CONSIGNE A: Reproduisez à l'identique les lignes du listing situées entre celle qui contient « pixels, height=720 pixels. » et celle qui contient « coordinates (1162, 518). », ces deux lignes comprises, en omettant les images.

TEXTE FOURNI:
Le nombre de trajets pendulaires se stabilise et c’est réjouissant. Mais qu’en est-il de l’ensemble de ces autres déplacements? Mieux répartis sur la journée, ils congestionnent moins les routes. De ce fait, ils sont moins visibles, mais leur empreinte carbone n’en est pas réduite pour autant. Pourtant ils semblent absents du débat politique. On peut même se demander s’ils sont perçus par les planificateurs, encore si souvent des hommes.
En effet, je suis frappée de la prédominance masculine au sein des experts de la mobilité. C’est comme si je me retrouvais dans la cour d’école, où les garçons étaient incités à jouer au train électrique et aux petites voitures. On trouve quelques femmes bien sûr, à qui on attribue en général la mobilité cycliste et piétonne. Néanmoins, la gestion des gros budgets routiers et ferroviaires reste en main masculine.
Cette distribution genrée des domaines d’expertise se retrouve aussi de façon stéréotypée au sein des ménages. L’homme choisit le véhicule. Gros investissement, certains diront que c’est légitime, puisqu’il a en général le salaire le plus élevé. L’automobile est un des indicateurs les plus importants de prestige et de statut social. Le marketing l’a bien compris, et est diablement efficace puisque la puissance et la taille des véhicules circulant en Suisse ne cessent d’augmenter. Aux femmes, on vend des arguments de sécurité largement trompeurs: en particulier, on omet de mentionner que les gros véhicules sont plus dangereux pour les autres usagères et usagers de la route, notamment les cyclistes, les enfants, les piétonnes et les piétons. La mise en circulation de ces grosses cylindrées accroît le sentiment d’insécurité, renforçant ainsi la perception de devoir véhiculer autrui comme mentionné plus haut, et augmentant de fait le nombre de trajets effectués en véhicule privé.

DONNÉES DE L'EXERCICE:
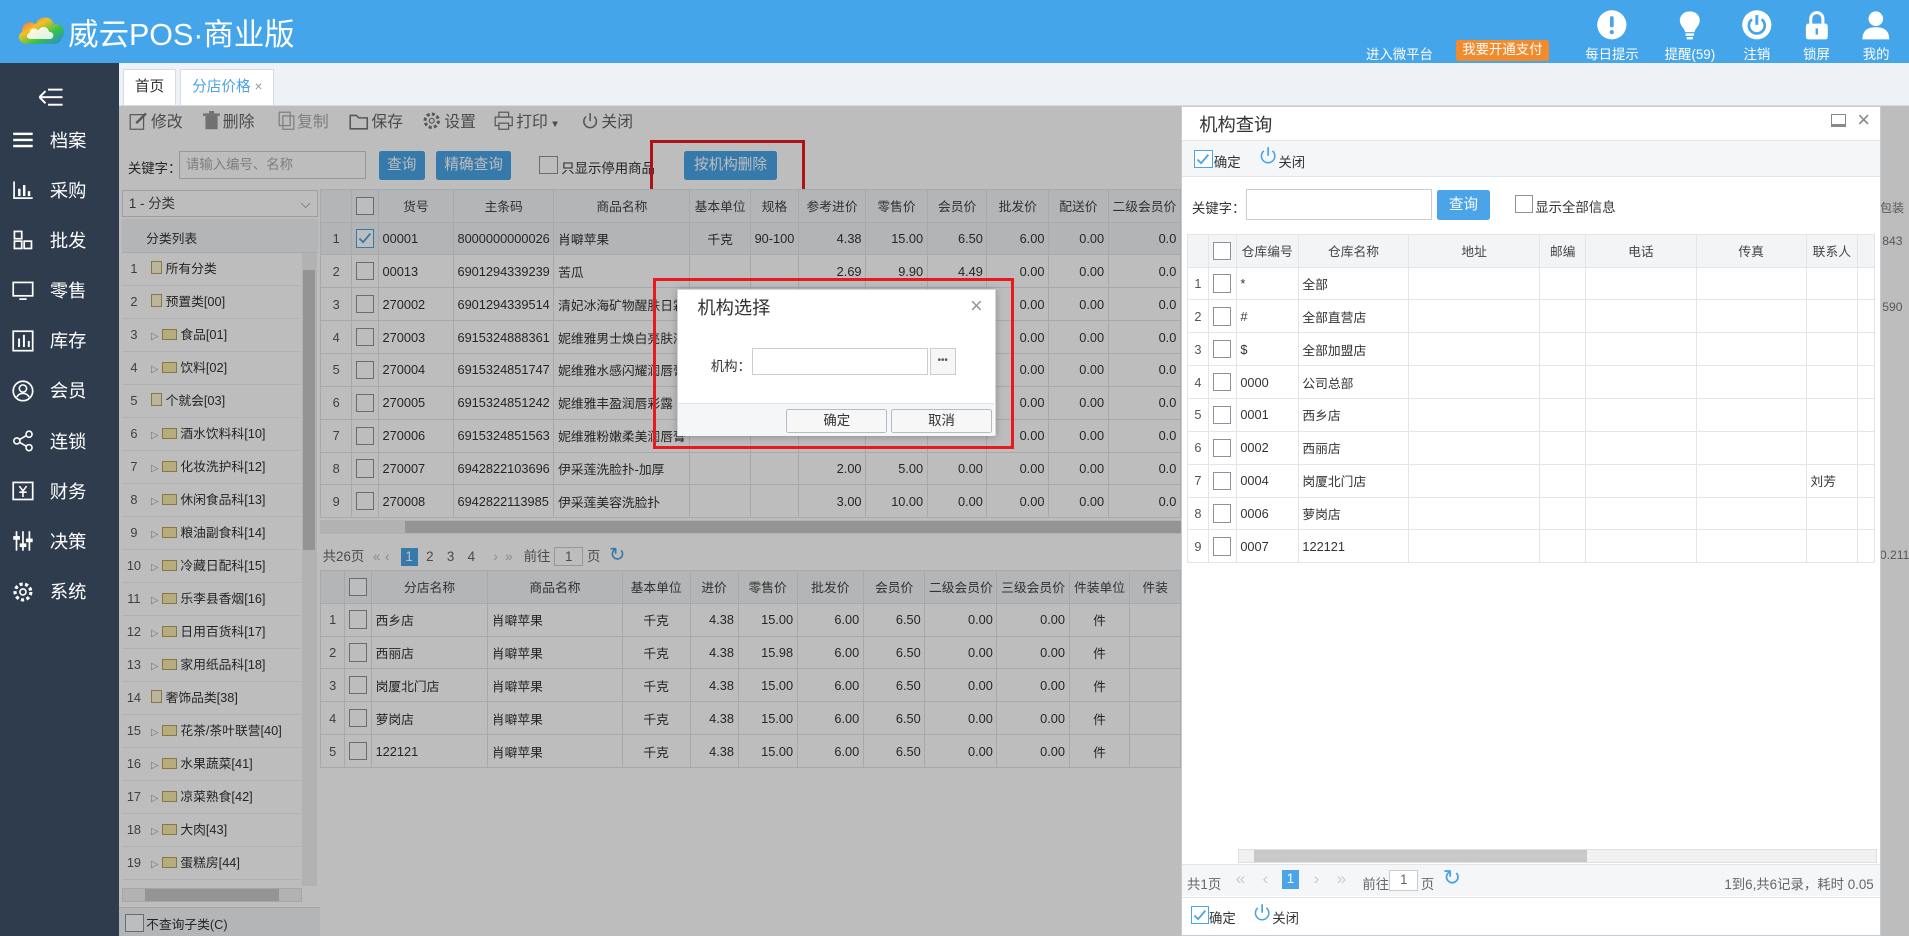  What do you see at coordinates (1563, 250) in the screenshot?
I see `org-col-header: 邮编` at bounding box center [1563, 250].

...

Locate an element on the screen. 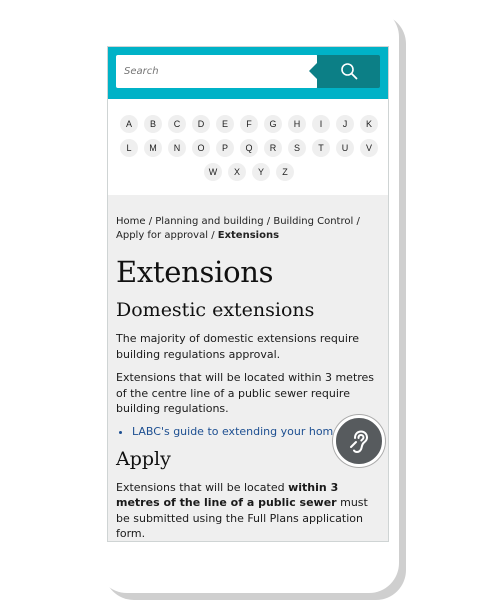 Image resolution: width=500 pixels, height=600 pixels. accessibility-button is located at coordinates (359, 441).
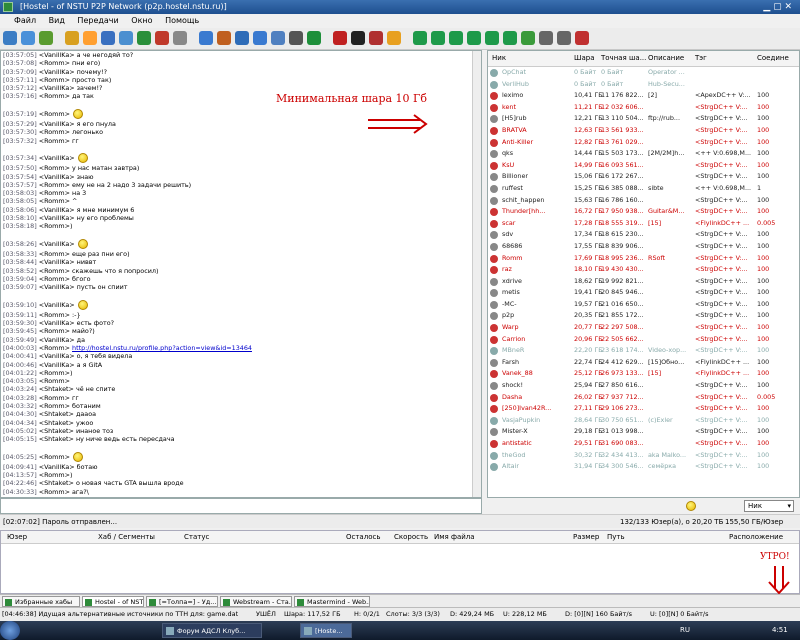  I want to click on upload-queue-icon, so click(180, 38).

...

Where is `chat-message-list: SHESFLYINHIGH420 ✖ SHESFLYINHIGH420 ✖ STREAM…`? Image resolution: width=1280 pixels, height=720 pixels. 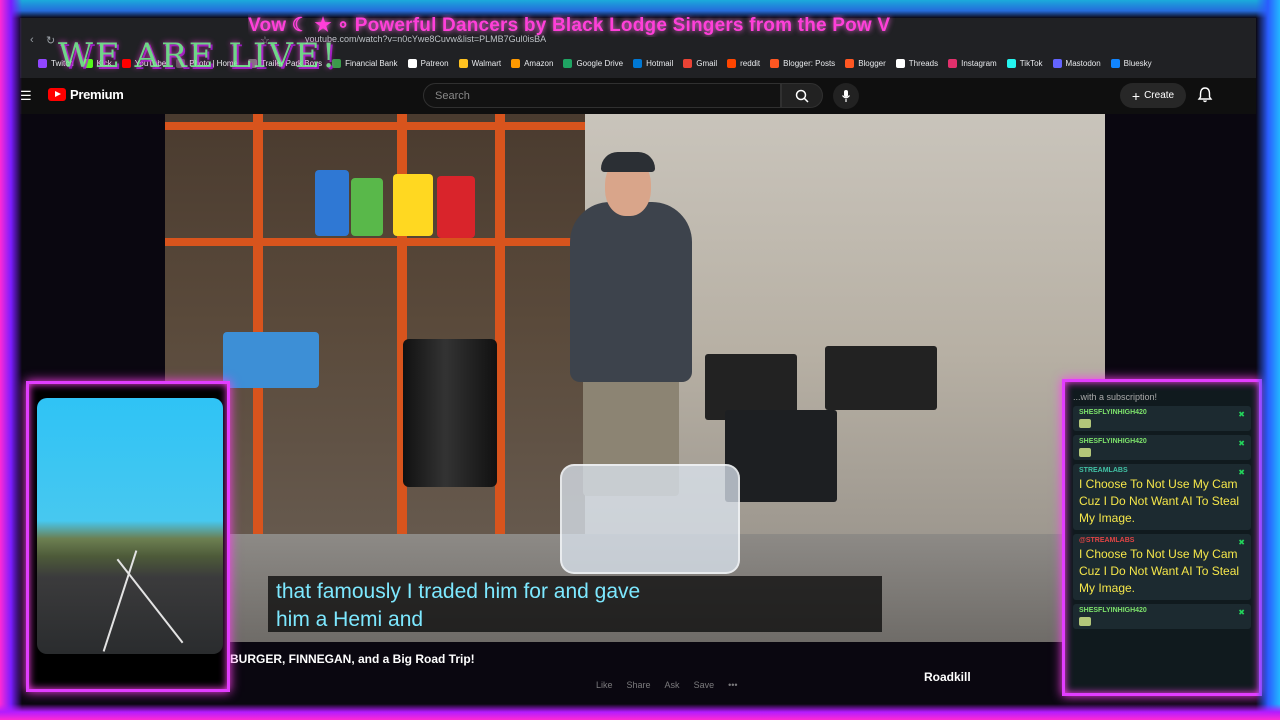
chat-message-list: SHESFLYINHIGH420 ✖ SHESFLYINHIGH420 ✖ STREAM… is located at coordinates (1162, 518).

CONSIGNE B: Prolongez le texte sur la mobilité et la répartition genrée des déplacements à partir de sa dernière phrase.

RÉPONSE RÉDIGÉE A:
Where is `chat-message-list: SHESFLYINHIGH420 ✖ SHESFLYINHIGH420 ✖ STREAM…`? Image resolution: width=1280 pixels, height=720 pixels. 
chat-message-list: SHESFLYINHIGH420 ✖ SHESFLYINHIGH420 ✖ STREAM… is located at coordinates (1162, 518).

RÉPONSE RÉDIGÉE B:
Je suis frappée de la prédominance masculine au sein des experts de la mobilité
Voici donc mes messages pour ce 14 juin: prenez en charge votre mobilité et autorisez la raison plutôt que le prestige à guider vos choix de mode de transport. Répartissez les trajets de manière égale au sein du ménage et insistez pour y réaliser la transition écologique. Plaidez pour moins de voitures et, s’il en faut vraiment, qu’elles soient petites et électriques. Encouragez les enfants à se déplacer à pied, à faire du vélo et à prendre le bus.
Le report modal pour les flux pendulaires c’est bien, mais ça ne sera pas suffisant pour tenir nos engagements en termes de réduction d’émissions de CO2. Il faut aussi réinventer l’ensemble de ces trajets du quotidien. Cela implique des mesures structurelles, telles que la journée continue pour les enfants ou la mutualisation de l’utilisation des bâtiments publics, mieux desservis par les transports en commun. Cela implique surtout une meilleure prise en compte de l’ensemble des trajets effectués, et d’adapter les méthodologies utilisées dans les études de planification. Ingénieures et ingénieurs, pensez carbone et pas uniquement congestion!